Tarn Valley Trail, un 100 miles linéaire « à l’américaine » dans les gorges du Tarn

Tarn Valley Trail
Le Tarn Valley Trail longera les gorges du Tarn sur le tout nouveau GR 736 - Photo : Tarn Valley Trail

Près de 400 coureurs s’élanceront le 6 mai sur le tout nouveau Tarn Valley Trail (TVT), un 100 miles le long des gorges du Tarn imaginé par Gilles Bertrand, le célèbre fondateur du Festival des Templiers. Loin de la grande effervescence de cet événement devenu mythique, le TVT se veut authentique, minimaliste, artisanal et théâtral. Avant le grand emballement des derniers jours, Gilles Bertrand a accordé un long entretien à Distances+ pour parler de son nouveau bébé.  
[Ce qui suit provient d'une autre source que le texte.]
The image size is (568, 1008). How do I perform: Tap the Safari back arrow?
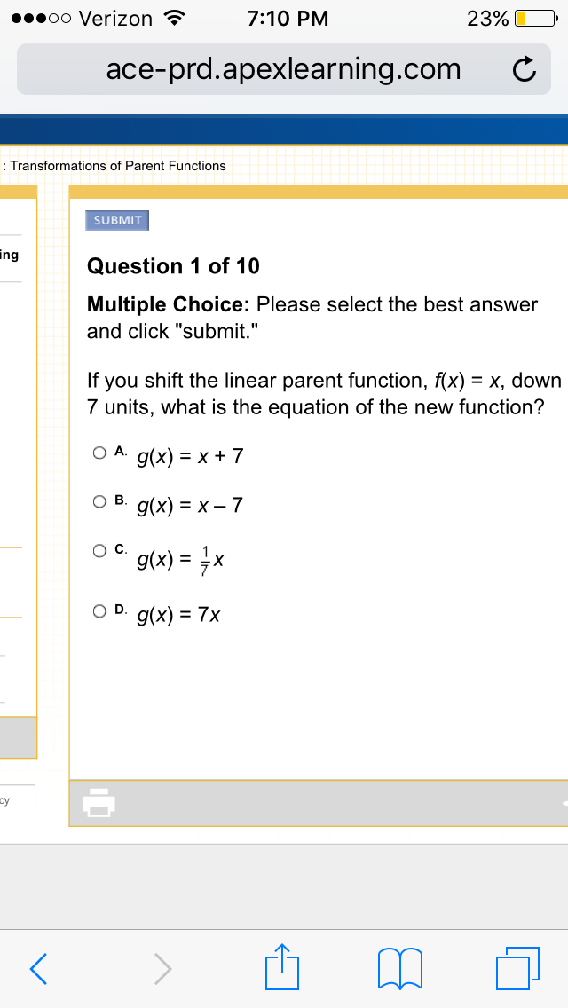pyautogui.click(x=38, y=967)
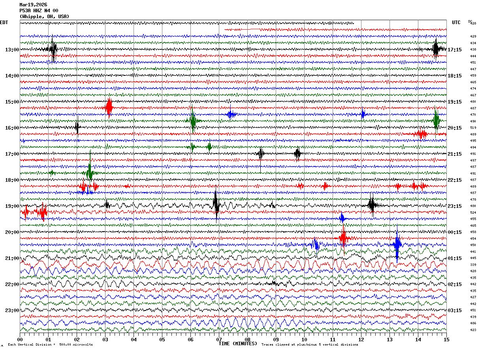Image resolution: width=478 pixels, height=350 pixels.
Task: Click the 03:15 UTC time label
Action: pos(455,310)
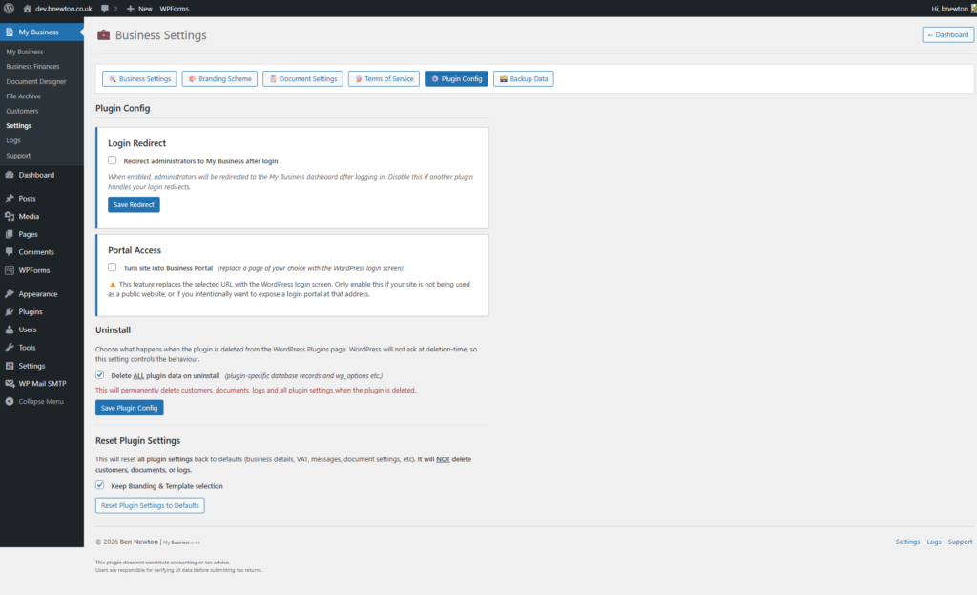Open the Backup Data tab
Image resolution: width=977 pixels, height=595 pixels.
click(x=523, y=79)
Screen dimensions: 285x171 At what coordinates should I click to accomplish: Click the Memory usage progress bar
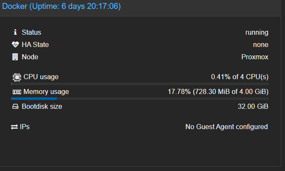[140, 99]

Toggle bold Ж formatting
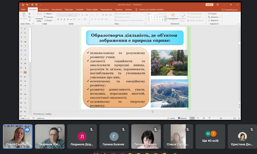click(x=58, y=19)
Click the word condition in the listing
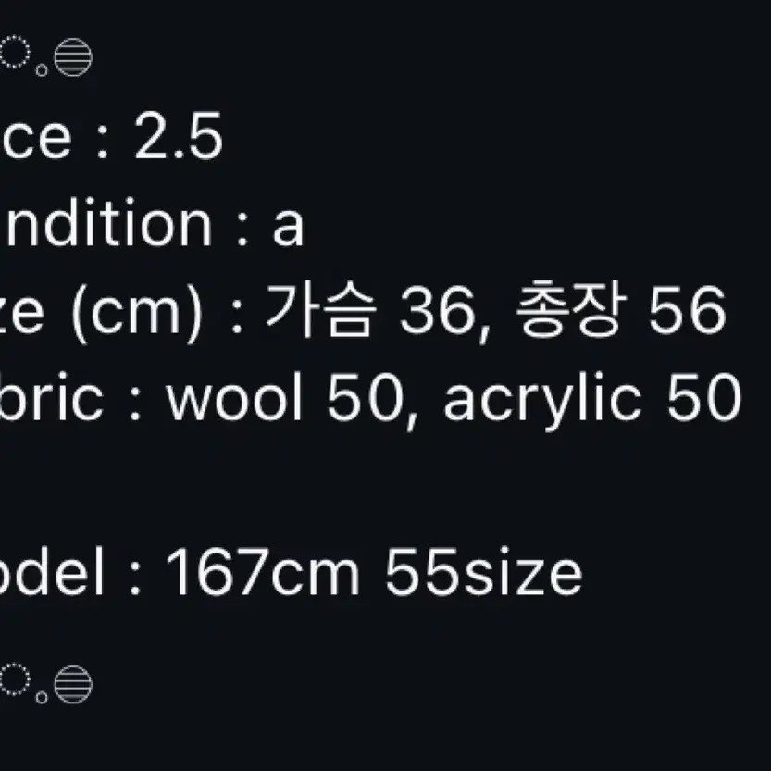The width and height of the screenshot is (771, 771). click(106, 223)
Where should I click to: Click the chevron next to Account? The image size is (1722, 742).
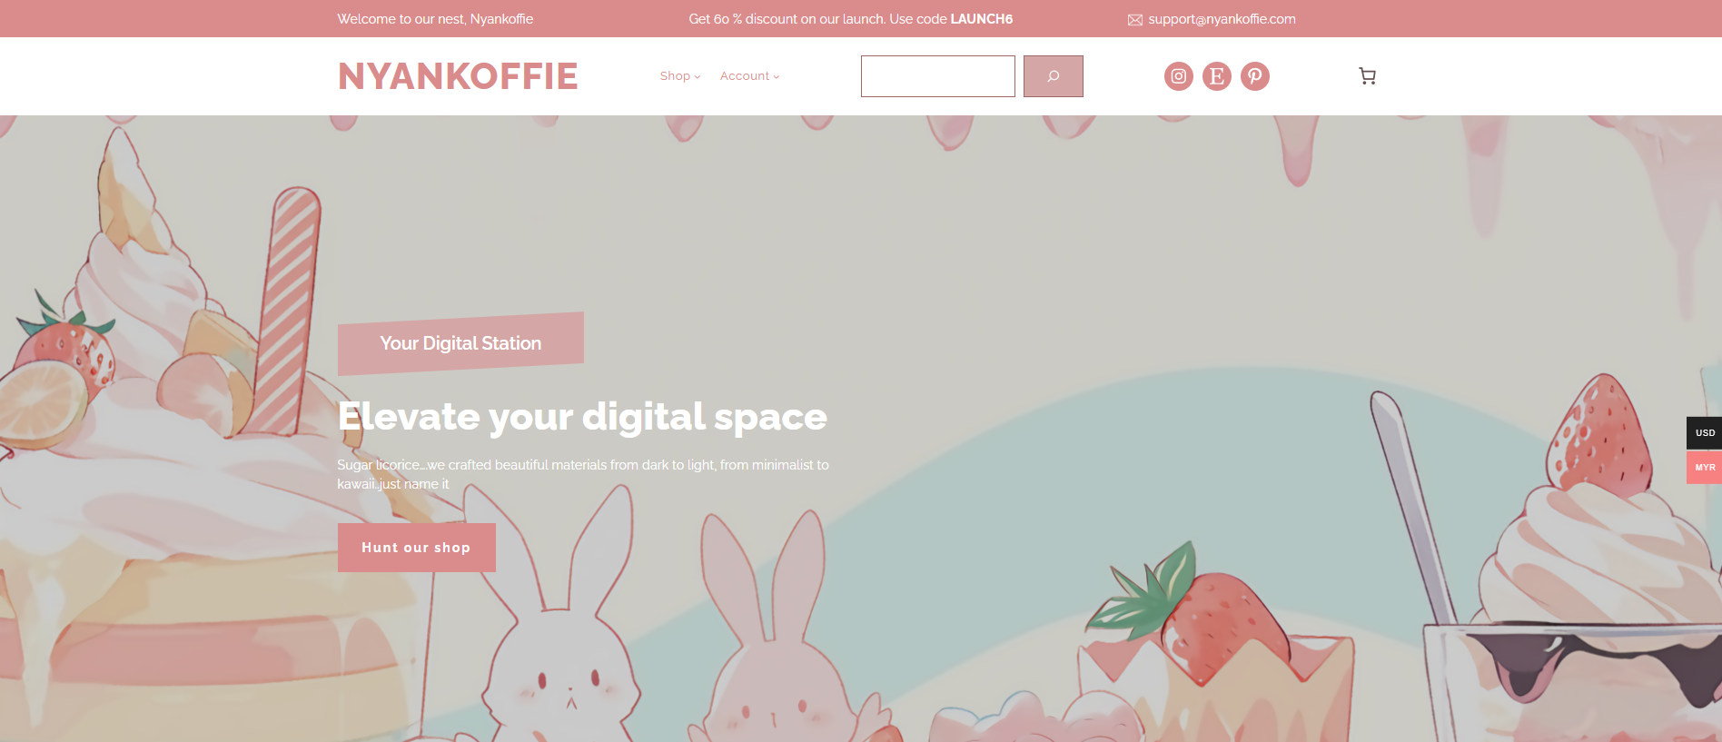click(x=777, y=77)
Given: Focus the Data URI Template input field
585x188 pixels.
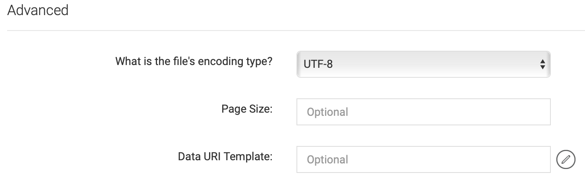Looking at the screenshot, I should (x=423, y=159).
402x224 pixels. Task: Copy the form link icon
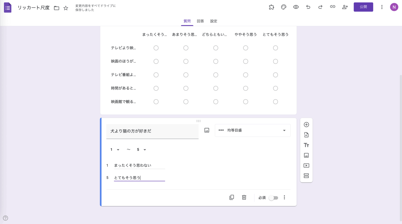coord(332,7)
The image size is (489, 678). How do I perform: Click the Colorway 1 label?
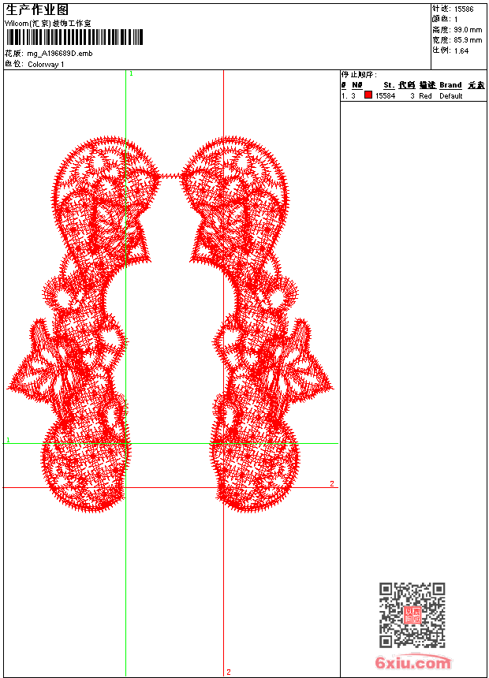[46, 65]
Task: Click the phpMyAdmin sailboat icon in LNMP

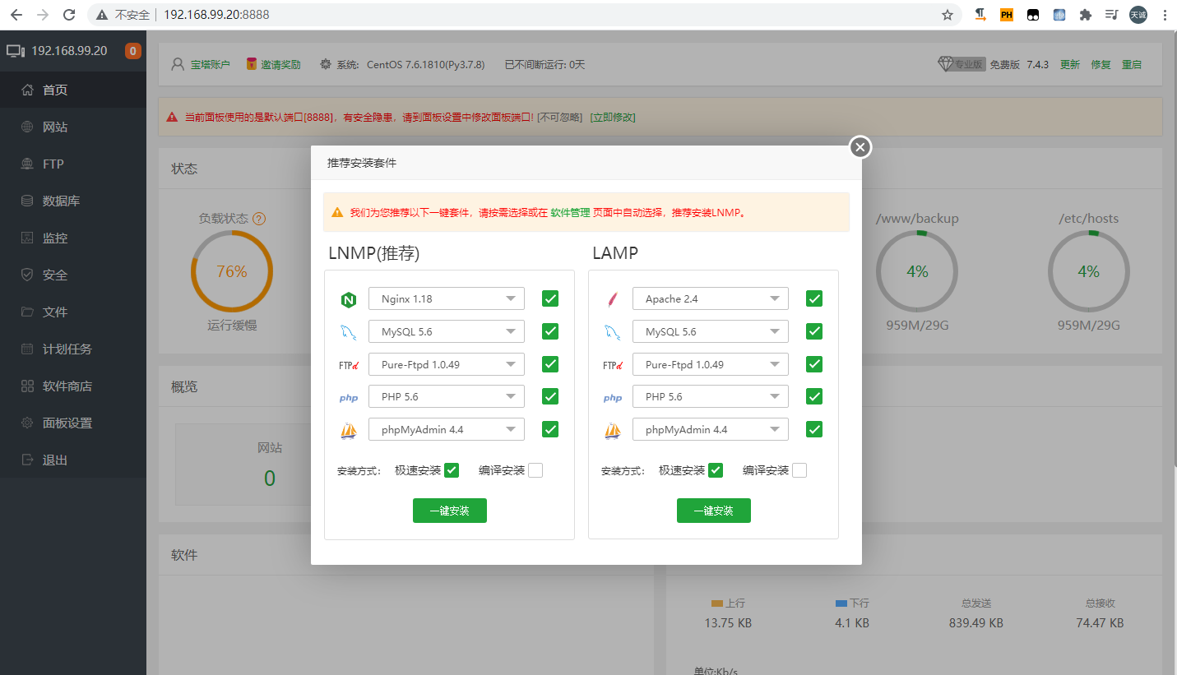Action: click(349, 430)
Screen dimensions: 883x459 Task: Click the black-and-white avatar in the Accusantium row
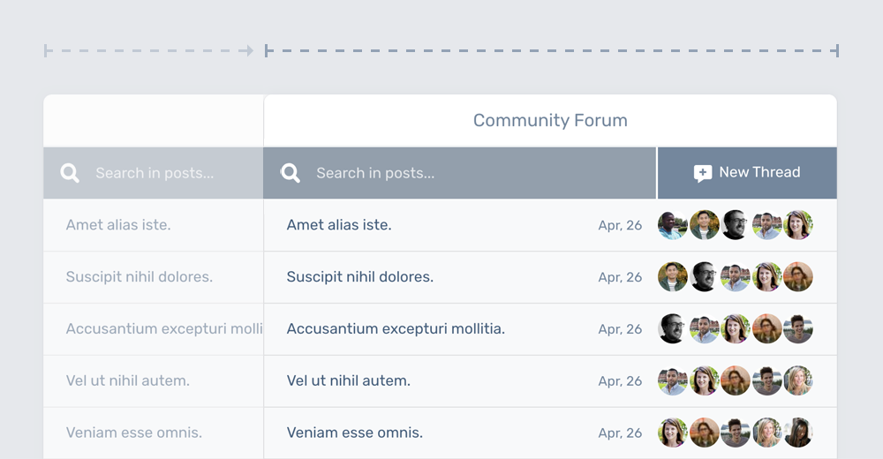pos(673,329)
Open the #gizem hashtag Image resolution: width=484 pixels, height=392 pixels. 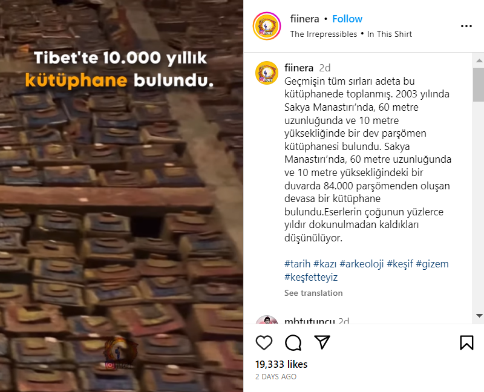[x=432, y=264]
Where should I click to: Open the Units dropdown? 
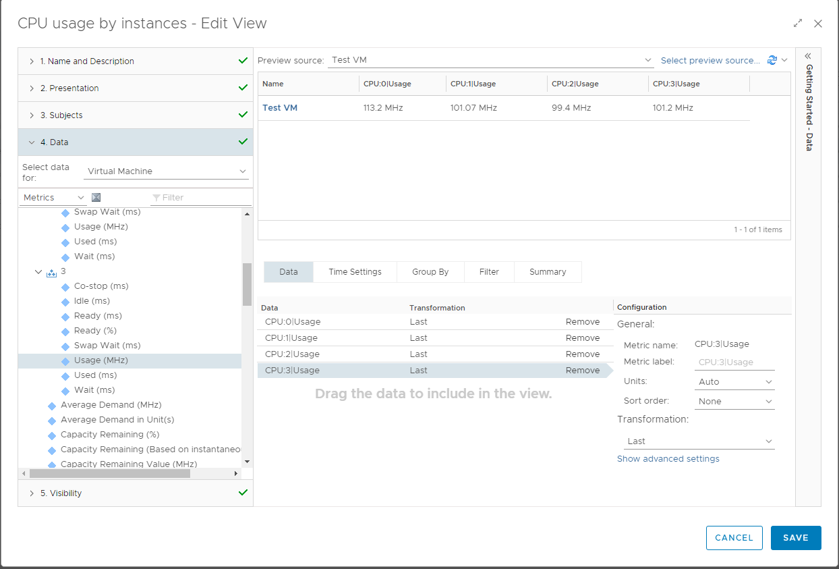734,381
Nouveau GR et nouvelle course

En faisant défiler le calendrier des ultra-trails en France, on s’aperçoit vite qu’il y a finalement peu de format « 160 km ». On retrouve des backyards, des courses de 24 h, des courses à étapes et les fameux ultras montagnards de l’été, mais on ne recense qu’une petite dizaine de 100 miles, conçus dans l’esprit américain, c’est-à-dire avec un dénivelé et une technicité assez raisonnables.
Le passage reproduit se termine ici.